§ KUTIPAN DOKUMEN:
---*---
So, masih takut nembang... *jangan  

#jarak

Sengaja kita mengambil jarak untuk menyalami dan menyelaminya, kemudian tahu, apakah dia pagar, ataukah semaian. Kita tumbuhan?

Tumbuhan tak disemai dipagari, setidaknya pada mulanya. Tanaman yang sering mengalami itu. Kita tumbuhan yang berharap jadi tanaman?  

Setelah jadi tanaman, jarak adalah aturan untuk buah terbaik yang dihasilkan. Jadi, lama-lama kita bukan tanaman, tapi pembuah?  

Lalu untuk apa kita mengambil jarak. Atau justru kita yang tercuri olehnya? Mungkin karena kita terlalu dekat dan saling mendesak.

Tapi setelah cukup jarak, mari tak henti berharap. Tak tertidur oleh senyap. *salam  

#akar

Akar and The City. Akar and The Siti. Siti itu Tanah. Tanah itu Pertiwi. Pertiwi kita panggil dengan sebutan ibu. Iiiibu Peertiiwi.

Maka Ketawang itu pun mengalun, menerobos daun-daun, ranting, dahan, batang lalu menggaung di akar. Bergetaran butir Siti berdesir.  

Demikianlah. Yang serabut di permukaan, yang tunggang menjangkau kedalaman. Yang satu gampang dicabut, yang lain berdaun rindang.  

Yang satu menyelinap di sela badai, yang lain menantangnya. Kadang tumbang tentu saja. Iiiibu Peertiiwi... Dua-duanya dulu benih.

Benih alias Wiji. Wiji yang Thukul (tumbuh) merayapkan akar mencari celah di retakan tanah. Iiiibu Peertiiwi... jangan longsor lagi.
---*---
§ BAGIAN DATA:
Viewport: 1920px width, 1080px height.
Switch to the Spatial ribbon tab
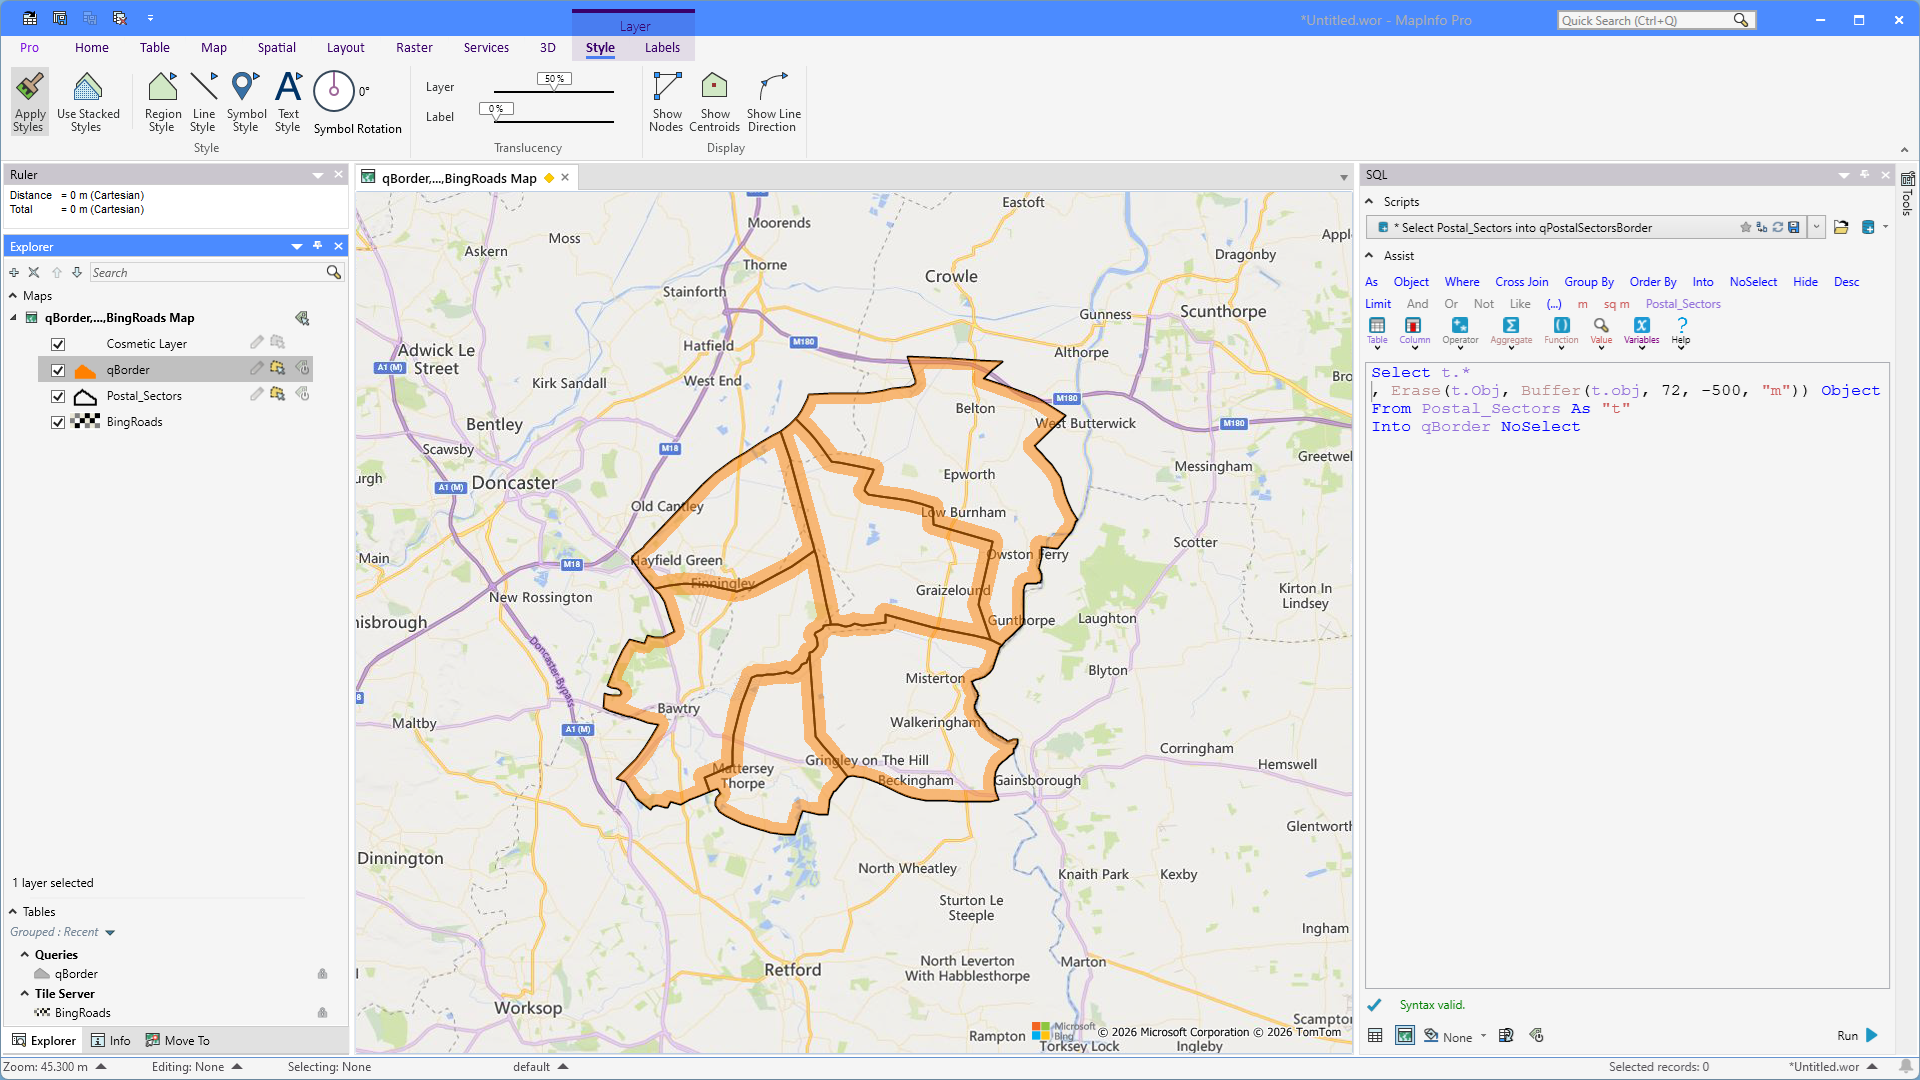tap(276, 48)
---*---
§ PETUNJUK TUGAS:
- A) Tentukan apakah setiap pernyataan berikut sesuai dengan kutipan dokumen, lalu jawab ya atau tidak disertai kutipan kata-kata penentunya dari teks. (i) Pada mulanya tumbuhan tidak disemai dan tidak dipagari. (ii) Akar serabut disebut sebagai akar yang menjangkau kedalaman. (iii) Siti disamakan dengan tanah.
- B) Teruskan kutipan dokumen mulai setelah kalimat terakhirnya.

§ HASIL LATIHAN:
- A)
(i) Ya: "Tumbuhan tak disemai dipagari, setidaknya pada mulanya."
(ii) Tidak: "Yang serabut di permukaan, yang tunggang menjangkau kedalaman."
(iii) Ya: "Siti itu Tanah."

- B)
Akar and The Siti. Tentu ada kecualinya. Benalu. Tapi tak semua benalu kita musuhi bukan? Kambing suka daunnya, kita suka bunganya.  

Tak peduli kita menempel, menyambung atau mencangkok pohonnya, mereka tetaplah akar yang sama. Iiiibu Peertiiwi... dicangkok lagi.

Jadi kalau sewaktu-waktu pohon ini tumbang, jangan salahkan akarnya. Pasti kita yang lupa berbakti. Oh... Iiiibu Peertiiwi... *gong

Friday, January 27, 2012

#kluruk

Pernahkah kau mendengar kokokan jago di ibukota rongga dadamu? Dia adalah Si Jago yang terdiam seketika saat ingin kauwartakan.

Kira-kira kenapa begitu? Apa maksudnya? Sedang kita ingin memperkenalkannya pada dunia, agar semua tahu Jago yang paling jagoan itu.  

Ternyata sederhana. Diam Si Jago adalah karena kita telah berkokok menggantikannya. Lalu sepi, lancur ekornya tumbuh lagi. *pagi

#kombongan

Kebagian peran apa malam ini Mbakyu? Kenapa guratan arang di alismu meninggi. Sedikit malas nampaknya, kau diam menyendiri.

Apakah karena perempuan muda yang sedang mekar-mekarnya itu? Tenang Mbakyu, dia pemula. Nembang belum bisa, bicara masih terbata.  

Ya... Jadi merasa makin tua dan tak lagi berharga Mbakyu? Merasa dihianati panggung yang mempertemukanmu dengan Kangmasmu itu?  

Gamelan sudah bertalu, kenapa tak segera kausanggul rambutmu? Baiklah. Nanti kau akan memberontak di panggung itu, di kisah itu.

Kucurkan saja air mata sakit hatimu, Kucurkan saja sebagai doa. Yang sedang kaucemburui itu, ingat Mbakyu, dia adik bungsumu.

#sempalan

Terlalu banyak kabar tak sampai. Mungkin itu sebabnya angin begitu sibuk, kesana-kemari begitu kencang.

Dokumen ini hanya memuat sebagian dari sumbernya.